Come Platone, anche Aristotele individua una tripartizione
dell'anima, ma è totalmente diversa da quella di Platone poiché è semplicemente
funzionale: l'anima vegetativa presiede alle funzioni più elementari della vita
(generazione, nutrizione, crescita, riproduzione); l'anima sensibile presiede
alle sensazioni, alle passioni e al movimento, da cui derivano fantasia e
memoria; quella razionale presiede alla creazione del pensiero e alla volontà
di conoscenza. L'intelletto è capacità e potenza di conoscere le forme pure:
essa viene dal di fuori ed è divina, è situato nell'anima ed è incorruttibile.
L'intelletto è anche impassibile: esso permane oltre la
morte, e non contiene memori e amore, che deperiscono con la corruzione del
corpo.
- Aristotele non attribuisce molta importanza alla
Matematica, e sicuramente sminuisce l'importanza che Platone e i platonici agli
enti matematici, cioè entità individuali separate dai sensibili.
Egli parla comunque di astrazione come eliminazione degli
elementi non essenziali di un procedimento per giungere all'elemento di base; e
la matematica è comunque strettamente collegata alla bellezza.
- L'Etica è la prima "scienza pratica" che viene
dopo quelle "teoretiche" (metafisica, fisica, matematica). Il bene
supremo dell'uomo è la felicità: essa non è piacere, che rende schiavi, ma
nemmeno il Bene in sé di Platone. Per Aristotele deve essere un Bene immanente
realizzabile dall'uomo e per l'uomo, e non è univoco ma polivoco rispetto
all'opera che è peculiare per ogni singolo uomo.
- La peculiarità dell'uomo non è né il semplice vivere, né
il sentire, ma è l'attività dell'anima secondo ragione. In questo Aristotele
aderisce totalmente alla dottrina socratico-platonica secondo cui l'essenza
dell'uomo si situa nella parte razionale dell'anima.
- La cura dell'anima resta pertanto l'unica via che conduce
alla felicità, anche se ritiene che sia un bene per l'uomo essere dotato di
sufficienti beni esteriori e mezzi di fortuna.
La felicità consiste comunque in attività dell'anima secondo
virtù, ove entra l'attività della ragione e la dominazione degli impulsi
smodati (virtù etica).
- Le virtù etiche sono numerose e derivano in noi
dall'abitudine: si apprendono come qualsiasi arte, ed implicano la giusta
proporzione che è la via di mezzo fra due eccessi, il "giusto mezzo".

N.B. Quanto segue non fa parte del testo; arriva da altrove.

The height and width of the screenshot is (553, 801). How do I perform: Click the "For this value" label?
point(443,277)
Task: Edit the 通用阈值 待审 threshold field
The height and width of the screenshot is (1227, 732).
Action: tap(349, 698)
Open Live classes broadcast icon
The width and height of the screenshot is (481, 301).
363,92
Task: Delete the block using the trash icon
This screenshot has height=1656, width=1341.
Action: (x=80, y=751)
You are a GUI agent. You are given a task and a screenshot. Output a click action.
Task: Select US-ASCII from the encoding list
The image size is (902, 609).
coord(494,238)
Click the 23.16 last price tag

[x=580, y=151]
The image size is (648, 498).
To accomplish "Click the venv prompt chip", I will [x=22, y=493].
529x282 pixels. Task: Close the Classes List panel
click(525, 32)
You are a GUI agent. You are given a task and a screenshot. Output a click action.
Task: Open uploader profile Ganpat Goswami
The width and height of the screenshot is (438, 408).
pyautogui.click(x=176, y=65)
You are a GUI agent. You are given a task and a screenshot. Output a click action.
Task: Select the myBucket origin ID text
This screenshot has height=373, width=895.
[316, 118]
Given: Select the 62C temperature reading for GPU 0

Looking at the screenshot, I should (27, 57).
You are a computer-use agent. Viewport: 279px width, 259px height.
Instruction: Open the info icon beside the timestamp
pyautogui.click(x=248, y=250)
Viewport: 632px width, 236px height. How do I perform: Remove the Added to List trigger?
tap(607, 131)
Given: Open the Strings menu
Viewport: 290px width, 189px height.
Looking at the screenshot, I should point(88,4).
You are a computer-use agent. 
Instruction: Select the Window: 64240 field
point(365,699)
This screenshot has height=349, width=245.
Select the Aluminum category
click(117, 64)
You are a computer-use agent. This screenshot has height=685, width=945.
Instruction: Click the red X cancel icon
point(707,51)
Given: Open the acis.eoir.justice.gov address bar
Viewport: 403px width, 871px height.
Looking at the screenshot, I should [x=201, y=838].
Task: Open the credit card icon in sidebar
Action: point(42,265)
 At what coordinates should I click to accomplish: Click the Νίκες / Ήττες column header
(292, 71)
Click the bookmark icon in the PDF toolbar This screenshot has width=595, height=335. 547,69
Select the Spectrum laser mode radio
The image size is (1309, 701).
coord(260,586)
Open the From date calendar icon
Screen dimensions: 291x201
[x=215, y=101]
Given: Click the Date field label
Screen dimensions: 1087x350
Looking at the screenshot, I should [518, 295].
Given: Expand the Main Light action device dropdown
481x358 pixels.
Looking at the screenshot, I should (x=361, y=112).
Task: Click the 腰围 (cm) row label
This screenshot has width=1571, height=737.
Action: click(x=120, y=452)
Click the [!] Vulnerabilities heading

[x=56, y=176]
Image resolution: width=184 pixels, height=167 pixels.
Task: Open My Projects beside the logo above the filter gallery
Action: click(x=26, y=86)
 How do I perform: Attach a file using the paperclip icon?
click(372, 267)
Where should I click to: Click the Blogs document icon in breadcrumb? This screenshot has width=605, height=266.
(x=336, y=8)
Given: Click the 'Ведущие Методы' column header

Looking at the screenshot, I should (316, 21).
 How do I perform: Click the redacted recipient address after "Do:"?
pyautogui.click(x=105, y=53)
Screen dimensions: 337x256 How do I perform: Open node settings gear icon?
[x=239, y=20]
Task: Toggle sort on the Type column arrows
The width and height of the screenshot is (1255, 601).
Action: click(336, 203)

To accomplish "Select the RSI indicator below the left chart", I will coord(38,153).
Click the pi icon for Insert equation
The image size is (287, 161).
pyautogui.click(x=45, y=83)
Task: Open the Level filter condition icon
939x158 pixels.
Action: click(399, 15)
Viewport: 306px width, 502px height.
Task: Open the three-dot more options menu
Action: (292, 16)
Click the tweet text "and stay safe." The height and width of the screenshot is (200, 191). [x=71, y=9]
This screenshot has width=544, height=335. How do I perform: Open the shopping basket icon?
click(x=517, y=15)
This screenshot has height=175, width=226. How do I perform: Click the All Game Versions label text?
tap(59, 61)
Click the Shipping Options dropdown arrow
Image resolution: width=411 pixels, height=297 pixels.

- La saggezza riguarda l'uomo e quanto di mutevole c'è in
lui: consiste nel saper correttamente dirigere la vita dell'uomo; la sapienza
guarda a ciò che è sopra l'uomo: è l'intuizione dei principi tramite
l'intelletto.
Nell'attività della contemplazione intellettiva l'uomo
raggiunge il vertice delle sue possibilità e attualizza quanto di più alto è in
lui.
- La struttura della società greca dava un rilievo
all'amicizia decisamente superiore a quello delle moderne società: per
Aristotele essa è strutturalmente legata alla virtù e alla felicità, e la vera
amicizia è il legame che l'uomo ha con l'uomo virtuoso a motivo della virtù
stessa.
- Per la filosofia Politica, Aristotele dice che il bene
dello Stato è più importante, più bello e più perfetto di quello
dell'individuo, e lo Stato dimostra che l'uomo non è capace a vivere isolato:
con esso, per effetto delle leggi e delle istituzioni politiche, l'uomo è
portato a uscire dal suo egoismo.
- Ciò è conforme, ancora una volta, alla società greca, dove
non esisteva una Chiesa e dove ad assurgere ai bisogni dell'uomo, anche
spirituali, vi era lo Stato, identificato con la polis.
- Dal punto di vista del governo dello Stato, sarebbe
auspicabile un monarca che fosse in grado di eccellere in tutti i campi del
sapere, o un gruppo di individui che eccellessero per virtù (oligarchia). Ma,
poichè Aristotele si rende conto delle intrinseche difficoltà che si sarebbero
potute verificare queste due condizioni, appoggia la politia come forma di
governo per la polis del suo tempo.
La politia è il governo di una moltitudine agiata (e non di
pochi, come in oligarchia) che quindi non è povera (come nella democrazia), e
valorizza il ceto medio, offrendo garanzie di governabilità migliori (importanza
del concetto di "medietà" in Aristotele).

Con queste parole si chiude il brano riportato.